Egyptian President Abdel Fattah al-Sissi has defended his government’s strategy in the fight against jihadists in Sinai Peninsula, where dozens of Christians have fled after a string of jihadist attacks.
A series of jihadist attacks have claimed the lives of seven Copts since the end of January in the city of Al-Arich leading to dozens of Christian families leaving the area.
The Islamic state (IS) jihadist group through its local branch in the northern Sinai peninsula, published a video last week in which it vowed to target the Christian community in Egypt.
“These attacks are aimed at “destabilizing the (social) fabric (…), giving the impression that people are not adequately protected,” President Sissi said in a statement broadcast by the public television on Tuesday night.

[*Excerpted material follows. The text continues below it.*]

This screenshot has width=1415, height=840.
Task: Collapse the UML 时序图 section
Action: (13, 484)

The Egyptian leader defended himself from abandoning the Copts, assuring that the army and police forces had been “mobilized” against the jihadists.

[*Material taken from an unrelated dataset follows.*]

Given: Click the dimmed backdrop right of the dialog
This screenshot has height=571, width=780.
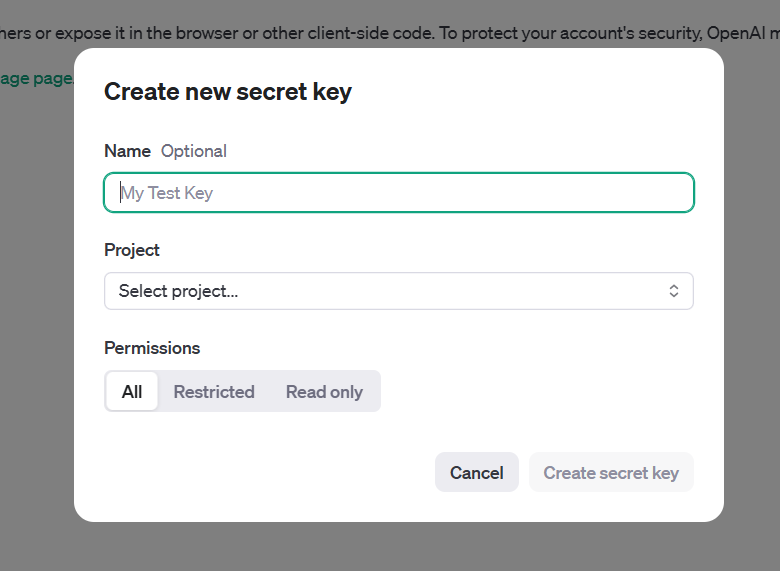Looking at the screenshot, I should (752, 300).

“The attacks make people say that Egyptians are targeted in Al-Arich so that they can accuse the state of not helping them,” Sisi added, referring to the Christians without directly quoting them.
He stressed the enormous costs incurred by the state in the fight against the jihadists and also paid tribute to police and army “martyrs” who have fallen in combat in the north of Sinai.
“I was offered a plan to evacuate the entire city of Al-Arich… empty the entire region to facilitate military operations,” the president said. “But we said no. We will let people to continue living there.”
“We are like a surgeon who wants to remove the danger without damaging the rest of the patient,” Sisi said.
Since the army dismissed in 2013 the Islamist president Mohamed Morsi, the Sinai region has been the scene of almost daily jihadist attacks aimed at police and the army.
The Copts, who make up 10 percent of the 92 million Egyptians, have previously been targeted in Sinai, but the jihadist attacks have increased since the video was broadcast.
In December, the IS claimed responsibility of a suicide attack on a Coptic Orthodox church in Cairo, which killed 29 people.